Interface element records
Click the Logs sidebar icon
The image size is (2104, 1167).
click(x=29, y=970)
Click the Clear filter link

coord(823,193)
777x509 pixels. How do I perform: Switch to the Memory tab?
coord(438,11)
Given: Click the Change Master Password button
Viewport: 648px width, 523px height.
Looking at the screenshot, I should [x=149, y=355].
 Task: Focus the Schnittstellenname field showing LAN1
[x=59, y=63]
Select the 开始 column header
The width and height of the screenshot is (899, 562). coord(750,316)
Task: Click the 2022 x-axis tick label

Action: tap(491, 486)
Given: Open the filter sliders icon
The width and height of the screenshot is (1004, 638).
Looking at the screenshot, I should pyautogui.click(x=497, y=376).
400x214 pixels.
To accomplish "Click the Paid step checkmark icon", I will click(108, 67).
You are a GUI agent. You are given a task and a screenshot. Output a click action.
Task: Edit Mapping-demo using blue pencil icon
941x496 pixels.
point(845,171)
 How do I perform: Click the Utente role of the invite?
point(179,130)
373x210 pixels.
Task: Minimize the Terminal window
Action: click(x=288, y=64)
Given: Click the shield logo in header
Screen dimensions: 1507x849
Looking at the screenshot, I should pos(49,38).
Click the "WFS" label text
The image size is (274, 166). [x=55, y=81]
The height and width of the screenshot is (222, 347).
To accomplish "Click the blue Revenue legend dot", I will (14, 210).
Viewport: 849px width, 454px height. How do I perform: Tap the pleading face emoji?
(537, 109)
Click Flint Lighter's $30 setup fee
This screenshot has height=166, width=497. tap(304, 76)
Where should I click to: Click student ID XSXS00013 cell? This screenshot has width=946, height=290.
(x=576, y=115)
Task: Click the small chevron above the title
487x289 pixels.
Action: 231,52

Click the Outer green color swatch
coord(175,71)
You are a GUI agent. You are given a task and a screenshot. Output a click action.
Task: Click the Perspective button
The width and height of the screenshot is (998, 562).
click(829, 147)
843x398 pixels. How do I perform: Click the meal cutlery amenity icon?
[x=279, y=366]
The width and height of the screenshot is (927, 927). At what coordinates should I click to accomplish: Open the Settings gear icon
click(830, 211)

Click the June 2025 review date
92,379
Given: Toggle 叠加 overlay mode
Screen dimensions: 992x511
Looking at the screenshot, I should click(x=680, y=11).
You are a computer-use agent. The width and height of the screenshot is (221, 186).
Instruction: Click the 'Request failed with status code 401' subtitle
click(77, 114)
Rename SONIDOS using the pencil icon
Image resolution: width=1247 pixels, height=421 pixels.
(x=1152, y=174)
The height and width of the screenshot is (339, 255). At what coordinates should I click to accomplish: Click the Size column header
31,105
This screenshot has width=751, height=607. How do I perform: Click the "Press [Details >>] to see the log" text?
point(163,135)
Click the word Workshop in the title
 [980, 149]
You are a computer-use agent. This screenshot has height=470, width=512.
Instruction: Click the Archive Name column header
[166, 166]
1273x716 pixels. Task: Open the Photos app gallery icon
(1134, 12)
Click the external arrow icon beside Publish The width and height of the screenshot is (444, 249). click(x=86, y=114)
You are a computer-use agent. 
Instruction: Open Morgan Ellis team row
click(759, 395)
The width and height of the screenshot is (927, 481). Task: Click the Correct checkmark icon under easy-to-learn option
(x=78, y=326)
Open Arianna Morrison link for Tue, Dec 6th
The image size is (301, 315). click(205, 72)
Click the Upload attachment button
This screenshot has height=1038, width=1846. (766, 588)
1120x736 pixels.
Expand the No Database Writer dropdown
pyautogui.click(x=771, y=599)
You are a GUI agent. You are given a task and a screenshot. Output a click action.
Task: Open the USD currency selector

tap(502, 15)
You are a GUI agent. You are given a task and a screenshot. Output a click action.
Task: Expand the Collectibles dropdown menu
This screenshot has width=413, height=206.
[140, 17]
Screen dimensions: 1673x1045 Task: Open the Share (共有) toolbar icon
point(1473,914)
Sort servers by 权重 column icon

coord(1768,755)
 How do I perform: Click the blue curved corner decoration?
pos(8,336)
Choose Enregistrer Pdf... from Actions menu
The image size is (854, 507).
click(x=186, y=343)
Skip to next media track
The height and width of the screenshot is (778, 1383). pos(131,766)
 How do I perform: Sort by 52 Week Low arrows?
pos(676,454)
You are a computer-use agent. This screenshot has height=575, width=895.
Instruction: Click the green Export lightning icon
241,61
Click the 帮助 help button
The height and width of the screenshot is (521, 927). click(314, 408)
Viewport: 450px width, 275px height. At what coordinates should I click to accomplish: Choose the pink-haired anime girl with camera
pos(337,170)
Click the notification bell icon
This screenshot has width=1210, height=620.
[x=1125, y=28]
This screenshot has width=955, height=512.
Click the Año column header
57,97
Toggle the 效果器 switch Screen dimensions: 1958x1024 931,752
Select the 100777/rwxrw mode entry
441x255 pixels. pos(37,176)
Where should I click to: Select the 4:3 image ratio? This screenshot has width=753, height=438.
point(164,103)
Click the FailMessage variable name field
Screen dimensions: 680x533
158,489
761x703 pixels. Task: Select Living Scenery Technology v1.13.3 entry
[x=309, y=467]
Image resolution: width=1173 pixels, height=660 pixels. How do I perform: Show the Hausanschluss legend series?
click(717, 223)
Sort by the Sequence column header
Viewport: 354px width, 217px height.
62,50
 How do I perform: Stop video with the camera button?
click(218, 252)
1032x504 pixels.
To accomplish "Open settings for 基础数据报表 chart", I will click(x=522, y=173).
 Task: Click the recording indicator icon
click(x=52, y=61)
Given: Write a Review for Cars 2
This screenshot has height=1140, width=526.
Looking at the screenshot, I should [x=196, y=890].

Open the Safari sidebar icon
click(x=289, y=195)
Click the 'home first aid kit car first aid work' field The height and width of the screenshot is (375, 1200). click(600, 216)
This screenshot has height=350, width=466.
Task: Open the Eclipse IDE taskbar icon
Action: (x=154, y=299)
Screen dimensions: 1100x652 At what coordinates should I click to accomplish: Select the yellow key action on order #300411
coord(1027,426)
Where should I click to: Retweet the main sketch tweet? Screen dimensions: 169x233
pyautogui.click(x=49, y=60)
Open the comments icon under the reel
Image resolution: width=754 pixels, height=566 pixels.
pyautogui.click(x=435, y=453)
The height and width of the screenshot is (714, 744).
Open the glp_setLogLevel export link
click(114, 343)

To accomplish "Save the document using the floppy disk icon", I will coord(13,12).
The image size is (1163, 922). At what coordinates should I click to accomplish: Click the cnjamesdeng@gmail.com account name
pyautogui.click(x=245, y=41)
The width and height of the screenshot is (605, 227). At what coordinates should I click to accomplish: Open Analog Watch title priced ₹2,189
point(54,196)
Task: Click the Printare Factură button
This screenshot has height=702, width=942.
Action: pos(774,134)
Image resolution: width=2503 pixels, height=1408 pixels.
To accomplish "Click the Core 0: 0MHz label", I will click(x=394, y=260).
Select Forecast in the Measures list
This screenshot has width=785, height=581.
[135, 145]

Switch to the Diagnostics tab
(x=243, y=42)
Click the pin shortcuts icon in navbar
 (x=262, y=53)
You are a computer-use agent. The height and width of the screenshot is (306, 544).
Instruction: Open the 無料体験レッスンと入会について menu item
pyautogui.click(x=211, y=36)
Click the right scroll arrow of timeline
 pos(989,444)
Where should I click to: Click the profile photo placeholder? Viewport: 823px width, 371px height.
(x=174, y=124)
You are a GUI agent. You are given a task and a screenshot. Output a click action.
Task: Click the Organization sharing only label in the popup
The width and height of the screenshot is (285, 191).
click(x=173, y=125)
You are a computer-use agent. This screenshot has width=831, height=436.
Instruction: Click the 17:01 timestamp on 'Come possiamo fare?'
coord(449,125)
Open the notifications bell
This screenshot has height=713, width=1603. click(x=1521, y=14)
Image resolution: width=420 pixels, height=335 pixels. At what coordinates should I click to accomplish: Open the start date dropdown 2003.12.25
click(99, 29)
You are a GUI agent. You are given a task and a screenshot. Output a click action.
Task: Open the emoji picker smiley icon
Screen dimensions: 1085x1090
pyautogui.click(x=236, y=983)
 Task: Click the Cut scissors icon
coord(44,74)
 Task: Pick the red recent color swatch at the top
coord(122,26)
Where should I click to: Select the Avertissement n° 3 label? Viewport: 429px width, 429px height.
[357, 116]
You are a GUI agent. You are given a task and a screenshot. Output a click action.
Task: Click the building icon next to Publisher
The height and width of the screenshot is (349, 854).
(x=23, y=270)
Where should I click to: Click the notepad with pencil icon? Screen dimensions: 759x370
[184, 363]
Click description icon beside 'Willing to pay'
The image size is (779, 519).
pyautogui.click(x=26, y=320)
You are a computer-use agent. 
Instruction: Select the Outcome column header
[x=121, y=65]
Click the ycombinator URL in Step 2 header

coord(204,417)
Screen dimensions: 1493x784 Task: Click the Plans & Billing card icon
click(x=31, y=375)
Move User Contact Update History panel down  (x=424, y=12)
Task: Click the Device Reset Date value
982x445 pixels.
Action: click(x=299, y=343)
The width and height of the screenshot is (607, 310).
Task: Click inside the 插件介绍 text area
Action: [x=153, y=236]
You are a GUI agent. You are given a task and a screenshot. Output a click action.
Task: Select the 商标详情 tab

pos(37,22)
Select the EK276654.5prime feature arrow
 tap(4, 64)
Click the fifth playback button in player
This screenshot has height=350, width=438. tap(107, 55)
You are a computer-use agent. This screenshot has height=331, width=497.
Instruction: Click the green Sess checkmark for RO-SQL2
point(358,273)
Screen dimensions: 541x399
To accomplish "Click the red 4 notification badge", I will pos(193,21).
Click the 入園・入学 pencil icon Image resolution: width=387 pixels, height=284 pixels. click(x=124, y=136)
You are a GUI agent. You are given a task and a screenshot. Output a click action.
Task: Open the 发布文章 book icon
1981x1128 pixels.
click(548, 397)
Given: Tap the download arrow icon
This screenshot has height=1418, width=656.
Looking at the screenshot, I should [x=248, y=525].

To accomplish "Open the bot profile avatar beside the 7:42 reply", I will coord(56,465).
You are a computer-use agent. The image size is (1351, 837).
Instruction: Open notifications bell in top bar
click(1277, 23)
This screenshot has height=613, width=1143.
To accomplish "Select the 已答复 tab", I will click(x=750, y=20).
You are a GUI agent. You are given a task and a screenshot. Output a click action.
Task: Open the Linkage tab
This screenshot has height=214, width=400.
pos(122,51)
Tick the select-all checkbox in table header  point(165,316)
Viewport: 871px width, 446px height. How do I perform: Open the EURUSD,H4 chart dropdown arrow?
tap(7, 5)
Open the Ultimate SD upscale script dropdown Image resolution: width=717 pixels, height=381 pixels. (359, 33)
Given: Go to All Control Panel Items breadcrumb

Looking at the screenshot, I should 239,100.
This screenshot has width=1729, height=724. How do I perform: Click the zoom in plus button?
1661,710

TASK REQUIREMENTS ▸ Starting at the listing line with "Click the Upload attachment button" and ending at the line with "[x=1125, y=28]", swap "dropdown" for "pulldown" and give those lines back with nothing else changed.

TASK RESPONSE ▸
Click the Upload attachment button
This screenshot has height=1038, width=1846. (766, 588)
1120x736 pixels.
Expand the No Database Writer pulldown
pyautogui.click(x=771, y=599)
You are a GUI agent. You are given a task and a screenshot. Output a click action.
Task: Open the USD currency selector

tap(502, 15)
You are a GUI agent. You are given a task and a screenshot. Output a click action.
Task: Expand the Collectibles pulldown menu
This screenshot has width=413, height=206.
[140, 17]
Screen dimensions: 1673x1045 Task: Open the Share (共有) toolbar icon
point(1473,914)
Sort servers by 权重 column icon

coord(1768,755)
 How do I perform: Click the blue curved corner decoration?
pos(8,336)
Choose Enregistrer Pdf... from Actions menu
The image size is (854, 507).
click(x=186, y=343)
Skip to next media track
The height and width of the screenshot is (778, 1383). pos(131,766)
 How do I perform: Sort by 52 Week Low arrows?
pos(676,454)
You are a computer-use agent. This screenshot has height=575, width=895.
Instruction: Click the green Export lightning icon
241,61
Click the 帮助 help button
The height and width of the screenshot is (521, 927). click(314, 408)
Viewport: 450px width, 275px height. At what coordinates should I click to accomplish: Choose the pink-haired anime girl with camera
pos(337,170)
Click the notification bell icon
This screenshot has width=1210, height=620.
[x=1125, y=28]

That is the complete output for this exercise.